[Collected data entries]

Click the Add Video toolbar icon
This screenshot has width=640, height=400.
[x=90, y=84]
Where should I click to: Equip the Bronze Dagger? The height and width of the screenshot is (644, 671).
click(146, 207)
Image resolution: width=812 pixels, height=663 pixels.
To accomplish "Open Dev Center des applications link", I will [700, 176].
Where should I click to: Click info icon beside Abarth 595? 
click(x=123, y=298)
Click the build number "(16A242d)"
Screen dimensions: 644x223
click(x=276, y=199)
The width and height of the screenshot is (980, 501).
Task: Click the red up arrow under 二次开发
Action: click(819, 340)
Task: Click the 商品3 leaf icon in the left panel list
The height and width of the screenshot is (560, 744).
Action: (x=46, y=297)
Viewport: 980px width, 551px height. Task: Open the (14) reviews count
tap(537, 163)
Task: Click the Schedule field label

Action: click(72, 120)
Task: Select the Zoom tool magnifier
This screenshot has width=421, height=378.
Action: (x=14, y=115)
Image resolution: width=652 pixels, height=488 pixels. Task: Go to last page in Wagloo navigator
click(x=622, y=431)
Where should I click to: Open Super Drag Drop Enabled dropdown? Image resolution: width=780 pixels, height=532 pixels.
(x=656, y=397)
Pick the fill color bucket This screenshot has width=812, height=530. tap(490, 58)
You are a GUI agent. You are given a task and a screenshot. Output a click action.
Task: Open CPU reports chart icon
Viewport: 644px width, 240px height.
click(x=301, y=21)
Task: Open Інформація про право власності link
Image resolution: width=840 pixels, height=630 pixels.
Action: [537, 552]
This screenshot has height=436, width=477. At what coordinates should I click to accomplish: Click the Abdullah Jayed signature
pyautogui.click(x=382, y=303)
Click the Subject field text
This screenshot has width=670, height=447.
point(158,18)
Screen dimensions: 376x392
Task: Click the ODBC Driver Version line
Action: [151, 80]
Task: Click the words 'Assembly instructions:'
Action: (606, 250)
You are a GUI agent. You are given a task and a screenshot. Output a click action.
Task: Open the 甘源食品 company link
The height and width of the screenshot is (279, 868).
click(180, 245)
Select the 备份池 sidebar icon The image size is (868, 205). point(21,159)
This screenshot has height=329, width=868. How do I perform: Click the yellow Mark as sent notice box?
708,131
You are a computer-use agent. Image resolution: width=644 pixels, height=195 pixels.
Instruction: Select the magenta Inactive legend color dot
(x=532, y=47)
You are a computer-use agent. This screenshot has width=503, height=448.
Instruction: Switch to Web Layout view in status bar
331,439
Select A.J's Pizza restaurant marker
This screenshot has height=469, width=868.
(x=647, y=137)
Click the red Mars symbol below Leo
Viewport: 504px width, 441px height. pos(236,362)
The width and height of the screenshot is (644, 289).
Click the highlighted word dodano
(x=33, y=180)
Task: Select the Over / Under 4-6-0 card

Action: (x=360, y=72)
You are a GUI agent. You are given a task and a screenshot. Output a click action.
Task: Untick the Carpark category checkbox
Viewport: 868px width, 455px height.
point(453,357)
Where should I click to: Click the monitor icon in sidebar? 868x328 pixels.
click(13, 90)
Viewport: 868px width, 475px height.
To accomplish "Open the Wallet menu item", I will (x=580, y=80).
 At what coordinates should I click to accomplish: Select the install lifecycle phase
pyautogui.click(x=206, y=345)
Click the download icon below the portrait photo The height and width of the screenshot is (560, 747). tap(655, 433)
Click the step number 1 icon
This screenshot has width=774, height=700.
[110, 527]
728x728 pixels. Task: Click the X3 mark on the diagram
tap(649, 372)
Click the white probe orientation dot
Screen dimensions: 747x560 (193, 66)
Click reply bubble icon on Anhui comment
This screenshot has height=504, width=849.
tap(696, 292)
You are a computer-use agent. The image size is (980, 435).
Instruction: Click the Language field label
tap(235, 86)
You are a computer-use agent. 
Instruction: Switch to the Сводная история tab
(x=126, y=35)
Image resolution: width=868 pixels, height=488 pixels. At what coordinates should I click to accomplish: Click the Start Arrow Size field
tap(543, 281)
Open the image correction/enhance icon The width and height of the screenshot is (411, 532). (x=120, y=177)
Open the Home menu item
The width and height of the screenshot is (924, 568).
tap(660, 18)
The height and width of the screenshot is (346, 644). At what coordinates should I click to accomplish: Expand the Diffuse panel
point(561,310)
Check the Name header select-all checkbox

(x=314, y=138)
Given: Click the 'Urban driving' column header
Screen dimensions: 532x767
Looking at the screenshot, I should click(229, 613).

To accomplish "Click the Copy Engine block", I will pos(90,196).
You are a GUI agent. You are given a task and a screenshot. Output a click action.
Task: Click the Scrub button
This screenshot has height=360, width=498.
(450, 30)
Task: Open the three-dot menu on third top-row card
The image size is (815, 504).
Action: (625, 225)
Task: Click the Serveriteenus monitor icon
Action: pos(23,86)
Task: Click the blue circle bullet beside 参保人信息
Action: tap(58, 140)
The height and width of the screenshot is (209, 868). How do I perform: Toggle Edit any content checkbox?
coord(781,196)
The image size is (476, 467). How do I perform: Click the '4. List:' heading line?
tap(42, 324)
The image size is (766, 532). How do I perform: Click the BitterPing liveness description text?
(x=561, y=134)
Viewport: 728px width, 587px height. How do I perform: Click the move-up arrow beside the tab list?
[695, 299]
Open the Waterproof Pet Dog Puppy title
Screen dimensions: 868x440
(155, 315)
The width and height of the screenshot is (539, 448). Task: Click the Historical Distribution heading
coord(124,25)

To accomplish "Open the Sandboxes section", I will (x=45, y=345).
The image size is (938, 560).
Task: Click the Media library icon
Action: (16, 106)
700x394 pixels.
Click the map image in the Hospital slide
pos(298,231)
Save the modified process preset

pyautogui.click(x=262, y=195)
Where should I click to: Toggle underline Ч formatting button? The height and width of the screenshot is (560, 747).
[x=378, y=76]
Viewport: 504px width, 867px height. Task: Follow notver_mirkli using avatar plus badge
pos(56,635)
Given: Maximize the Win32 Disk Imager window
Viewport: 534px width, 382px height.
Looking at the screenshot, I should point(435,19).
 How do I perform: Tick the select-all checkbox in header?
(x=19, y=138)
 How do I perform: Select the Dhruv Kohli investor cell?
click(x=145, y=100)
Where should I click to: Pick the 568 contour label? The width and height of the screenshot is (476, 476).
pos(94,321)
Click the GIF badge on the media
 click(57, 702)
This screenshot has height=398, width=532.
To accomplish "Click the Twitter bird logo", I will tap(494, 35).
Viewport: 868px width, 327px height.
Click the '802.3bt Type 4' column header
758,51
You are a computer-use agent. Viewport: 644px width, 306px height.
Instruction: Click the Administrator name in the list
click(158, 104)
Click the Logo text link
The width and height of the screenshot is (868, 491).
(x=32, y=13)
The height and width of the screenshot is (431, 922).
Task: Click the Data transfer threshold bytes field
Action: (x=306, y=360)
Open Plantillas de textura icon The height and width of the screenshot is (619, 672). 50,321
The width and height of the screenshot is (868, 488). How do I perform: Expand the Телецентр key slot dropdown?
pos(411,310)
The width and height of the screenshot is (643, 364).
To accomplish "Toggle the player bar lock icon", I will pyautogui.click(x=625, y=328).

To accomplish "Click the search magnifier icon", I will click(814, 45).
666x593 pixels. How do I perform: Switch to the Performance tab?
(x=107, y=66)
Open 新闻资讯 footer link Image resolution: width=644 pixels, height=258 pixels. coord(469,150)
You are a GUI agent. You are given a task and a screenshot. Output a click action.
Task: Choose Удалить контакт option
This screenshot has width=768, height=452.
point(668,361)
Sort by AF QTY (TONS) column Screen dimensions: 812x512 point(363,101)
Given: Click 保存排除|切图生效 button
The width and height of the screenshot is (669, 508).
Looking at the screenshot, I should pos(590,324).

### PROBLEM DETAILS
Locate and copy each line in the data above that includes the word "computer".

### YOUR RESPONSE
You are a computer-use agent. Image resolution: width=644 pixels, height=195 pixels.
You are a computer-use agent. This screenshot has width=503, height=448.
You are a computer-use agent. The image size is (980, 435).
You are a computer-use agent. 
You are a computer-use agent. Viewport: 644px width, 306px height.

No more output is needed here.